What to work on ▸
Go through the data and copy each line where the word "orange" shows up.

Records to process ▸
☆ ☆ ☆ ☆ ☆ ☆ ☆
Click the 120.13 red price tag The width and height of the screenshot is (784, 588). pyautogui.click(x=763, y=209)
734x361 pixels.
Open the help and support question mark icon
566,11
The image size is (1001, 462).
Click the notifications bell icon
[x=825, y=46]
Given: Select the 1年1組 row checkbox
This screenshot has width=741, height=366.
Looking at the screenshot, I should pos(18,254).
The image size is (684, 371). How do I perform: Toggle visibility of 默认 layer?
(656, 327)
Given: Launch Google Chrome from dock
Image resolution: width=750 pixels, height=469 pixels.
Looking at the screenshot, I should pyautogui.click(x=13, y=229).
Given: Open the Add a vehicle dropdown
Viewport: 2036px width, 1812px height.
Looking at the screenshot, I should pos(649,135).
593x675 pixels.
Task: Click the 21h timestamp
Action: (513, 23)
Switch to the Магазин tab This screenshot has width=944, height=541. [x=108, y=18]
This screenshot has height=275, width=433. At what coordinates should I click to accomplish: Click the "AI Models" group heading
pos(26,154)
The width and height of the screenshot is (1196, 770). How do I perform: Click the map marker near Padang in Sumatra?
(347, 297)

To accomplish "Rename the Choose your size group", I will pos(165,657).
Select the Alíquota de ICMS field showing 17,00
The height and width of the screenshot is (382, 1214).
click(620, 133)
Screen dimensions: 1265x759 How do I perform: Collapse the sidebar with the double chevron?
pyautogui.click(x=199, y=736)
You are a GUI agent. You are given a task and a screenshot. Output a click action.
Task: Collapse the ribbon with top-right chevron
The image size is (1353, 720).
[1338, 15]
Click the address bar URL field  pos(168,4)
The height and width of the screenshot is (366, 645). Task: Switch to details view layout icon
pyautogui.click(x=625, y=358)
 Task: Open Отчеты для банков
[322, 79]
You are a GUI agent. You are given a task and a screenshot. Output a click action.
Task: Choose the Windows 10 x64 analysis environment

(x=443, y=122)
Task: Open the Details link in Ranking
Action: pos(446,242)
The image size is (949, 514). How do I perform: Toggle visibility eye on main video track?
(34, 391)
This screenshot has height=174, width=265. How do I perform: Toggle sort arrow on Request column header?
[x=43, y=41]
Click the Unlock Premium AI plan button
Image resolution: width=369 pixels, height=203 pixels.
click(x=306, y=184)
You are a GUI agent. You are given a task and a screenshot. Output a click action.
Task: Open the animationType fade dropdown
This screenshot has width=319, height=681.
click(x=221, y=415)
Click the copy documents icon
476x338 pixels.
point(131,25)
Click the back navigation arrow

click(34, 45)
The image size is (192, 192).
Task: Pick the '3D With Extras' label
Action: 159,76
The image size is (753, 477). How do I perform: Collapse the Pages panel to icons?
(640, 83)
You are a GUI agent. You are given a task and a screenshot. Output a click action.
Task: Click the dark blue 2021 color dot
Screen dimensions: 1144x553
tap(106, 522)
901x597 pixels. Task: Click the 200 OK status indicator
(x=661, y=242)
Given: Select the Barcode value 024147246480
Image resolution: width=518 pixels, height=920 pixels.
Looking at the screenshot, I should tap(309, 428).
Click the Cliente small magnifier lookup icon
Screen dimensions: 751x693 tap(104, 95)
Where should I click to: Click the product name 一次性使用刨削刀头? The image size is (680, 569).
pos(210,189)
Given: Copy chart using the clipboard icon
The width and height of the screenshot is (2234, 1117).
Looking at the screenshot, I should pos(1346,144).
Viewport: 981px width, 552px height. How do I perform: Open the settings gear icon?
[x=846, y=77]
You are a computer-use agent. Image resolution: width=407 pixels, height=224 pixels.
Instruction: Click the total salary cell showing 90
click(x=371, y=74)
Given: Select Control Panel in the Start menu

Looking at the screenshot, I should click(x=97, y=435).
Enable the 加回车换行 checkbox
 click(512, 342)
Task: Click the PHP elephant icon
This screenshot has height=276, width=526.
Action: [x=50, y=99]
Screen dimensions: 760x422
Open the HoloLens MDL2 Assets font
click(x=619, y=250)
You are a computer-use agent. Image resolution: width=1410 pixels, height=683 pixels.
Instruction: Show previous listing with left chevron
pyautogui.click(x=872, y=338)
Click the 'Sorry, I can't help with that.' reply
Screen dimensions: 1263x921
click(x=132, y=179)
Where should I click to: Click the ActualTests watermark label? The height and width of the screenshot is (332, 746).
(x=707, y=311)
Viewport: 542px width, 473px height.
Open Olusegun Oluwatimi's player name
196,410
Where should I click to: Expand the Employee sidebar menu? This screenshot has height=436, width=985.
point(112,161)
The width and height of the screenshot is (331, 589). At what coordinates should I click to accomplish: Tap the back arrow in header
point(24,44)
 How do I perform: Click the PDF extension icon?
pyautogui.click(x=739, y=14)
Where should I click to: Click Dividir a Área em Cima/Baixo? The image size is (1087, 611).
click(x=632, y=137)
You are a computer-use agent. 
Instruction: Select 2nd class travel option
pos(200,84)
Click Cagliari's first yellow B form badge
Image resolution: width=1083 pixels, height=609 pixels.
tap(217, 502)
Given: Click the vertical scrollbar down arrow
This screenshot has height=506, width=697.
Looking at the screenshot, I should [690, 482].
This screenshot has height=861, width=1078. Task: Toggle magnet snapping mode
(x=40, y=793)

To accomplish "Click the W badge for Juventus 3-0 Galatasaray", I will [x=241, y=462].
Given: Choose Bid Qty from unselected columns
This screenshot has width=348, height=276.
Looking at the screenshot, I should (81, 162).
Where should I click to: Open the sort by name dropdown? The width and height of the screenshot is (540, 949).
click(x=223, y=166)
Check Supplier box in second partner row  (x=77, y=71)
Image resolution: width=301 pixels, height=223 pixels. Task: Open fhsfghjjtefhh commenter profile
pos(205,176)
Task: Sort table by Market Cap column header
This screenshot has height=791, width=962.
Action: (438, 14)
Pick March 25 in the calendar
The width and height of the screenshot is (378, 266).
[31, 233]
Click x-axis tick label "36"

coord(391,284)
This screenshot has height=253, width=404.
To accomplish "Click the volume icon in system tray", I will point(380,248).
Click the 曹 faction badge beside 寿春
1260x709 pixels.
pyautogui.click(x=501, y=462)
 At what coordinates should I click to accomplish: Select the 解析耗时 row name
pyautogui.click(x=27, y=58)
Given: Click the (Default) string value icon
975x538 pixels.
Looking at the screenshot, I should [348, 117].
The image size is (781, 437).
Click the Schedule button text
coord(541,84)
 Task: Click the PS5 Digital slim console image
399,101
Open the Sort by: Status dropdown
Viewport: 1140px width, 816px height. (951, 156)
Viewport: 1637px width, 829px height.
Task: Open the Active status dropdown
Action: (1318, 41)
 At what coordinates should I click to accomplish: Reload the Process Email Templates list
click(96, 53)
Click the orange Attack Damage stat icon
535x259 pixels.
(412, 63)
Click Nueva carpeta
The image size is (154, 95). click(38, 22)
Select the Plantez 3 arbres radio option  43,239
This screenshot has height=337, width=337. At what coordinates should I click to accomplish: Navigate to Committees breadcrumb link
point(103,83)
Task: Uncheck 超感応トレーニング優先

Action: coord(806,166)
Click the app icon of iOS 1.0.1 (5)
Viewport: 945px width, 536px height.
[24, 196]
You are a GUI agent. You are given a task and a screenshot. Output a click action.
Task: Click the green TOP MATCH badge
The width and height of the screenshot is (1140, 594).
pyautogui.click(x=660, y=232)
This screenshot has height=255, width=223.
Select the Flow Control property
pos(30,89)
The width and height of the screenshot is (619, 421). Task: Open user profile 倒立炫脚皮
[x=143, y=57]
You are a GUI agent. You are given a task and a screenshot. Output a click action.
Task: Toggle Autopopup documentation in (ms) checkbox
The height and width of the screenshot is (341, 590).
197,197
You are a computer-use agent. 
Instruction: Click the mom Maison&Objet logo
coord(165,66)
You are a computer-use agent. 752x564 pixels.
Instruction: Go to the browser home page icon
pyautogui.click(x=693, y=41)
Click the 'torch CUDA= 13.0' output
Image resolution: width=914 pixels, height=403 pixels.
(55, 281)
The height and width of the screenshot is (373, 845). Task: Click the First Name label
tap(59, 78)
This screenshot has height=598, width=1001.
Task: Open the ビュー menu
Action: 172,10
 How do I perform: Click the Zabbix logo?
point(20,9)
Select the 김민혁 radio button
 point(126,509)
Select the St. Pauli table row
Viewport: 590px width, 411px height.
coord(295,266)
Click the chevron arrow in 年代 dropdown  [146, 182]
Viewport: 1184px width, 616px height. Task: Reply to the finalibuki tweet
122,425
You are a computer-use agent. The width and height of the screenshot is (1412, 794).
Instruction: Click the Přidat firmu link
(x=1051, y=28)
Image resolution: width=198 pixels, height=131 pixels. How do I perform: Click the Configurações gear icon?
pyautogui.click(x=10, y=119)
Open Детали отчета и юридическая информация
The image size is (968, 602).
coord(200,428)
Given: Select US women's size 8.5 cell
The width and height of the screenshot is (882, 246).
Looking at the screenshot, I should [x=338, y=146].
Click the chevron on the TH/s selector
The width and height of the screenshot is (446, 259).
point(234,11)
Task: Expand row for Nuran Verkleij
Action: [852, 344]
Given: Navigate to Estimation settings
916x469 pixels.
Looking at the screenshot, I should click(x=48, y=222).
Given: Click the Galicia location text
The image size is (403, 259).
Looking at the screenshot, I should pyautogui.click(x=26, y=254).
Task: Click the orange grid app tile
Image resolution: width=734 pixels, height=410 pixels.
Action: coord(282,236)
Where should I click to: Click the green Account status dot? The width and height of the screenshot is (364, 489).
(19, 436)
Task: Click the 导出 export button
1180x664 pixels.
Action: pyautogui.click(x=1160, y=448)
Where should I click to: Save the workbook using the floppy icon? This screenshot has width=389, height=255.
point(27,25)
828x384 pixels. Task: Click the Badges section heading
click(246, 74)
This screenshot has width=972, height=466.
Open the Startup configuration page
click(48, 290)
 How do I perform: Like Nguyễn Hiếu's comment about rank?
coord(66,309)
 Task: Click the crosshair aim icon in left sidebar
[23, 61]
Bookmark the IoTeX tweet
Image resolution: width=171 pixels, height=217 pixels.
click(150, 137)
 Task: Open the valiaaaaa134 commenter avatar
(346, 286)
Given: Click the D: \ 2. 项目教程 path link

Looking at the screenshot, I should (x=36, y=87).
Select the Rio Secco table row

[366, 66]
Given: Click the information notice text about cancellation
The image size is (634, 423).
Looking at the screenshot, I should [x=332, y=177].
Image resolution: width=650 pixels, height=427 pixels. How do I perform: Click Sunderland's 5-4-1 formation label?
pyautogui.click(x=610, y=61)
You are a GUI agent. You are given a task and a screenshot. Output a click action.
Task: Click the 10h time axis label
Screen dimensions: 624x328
☆ ☆ ☆ ☆ ☆ ☆ ☆
Solution for this exercise ▸
Click the orange Attack Damage stat icon
Task: Click the orange grid app tile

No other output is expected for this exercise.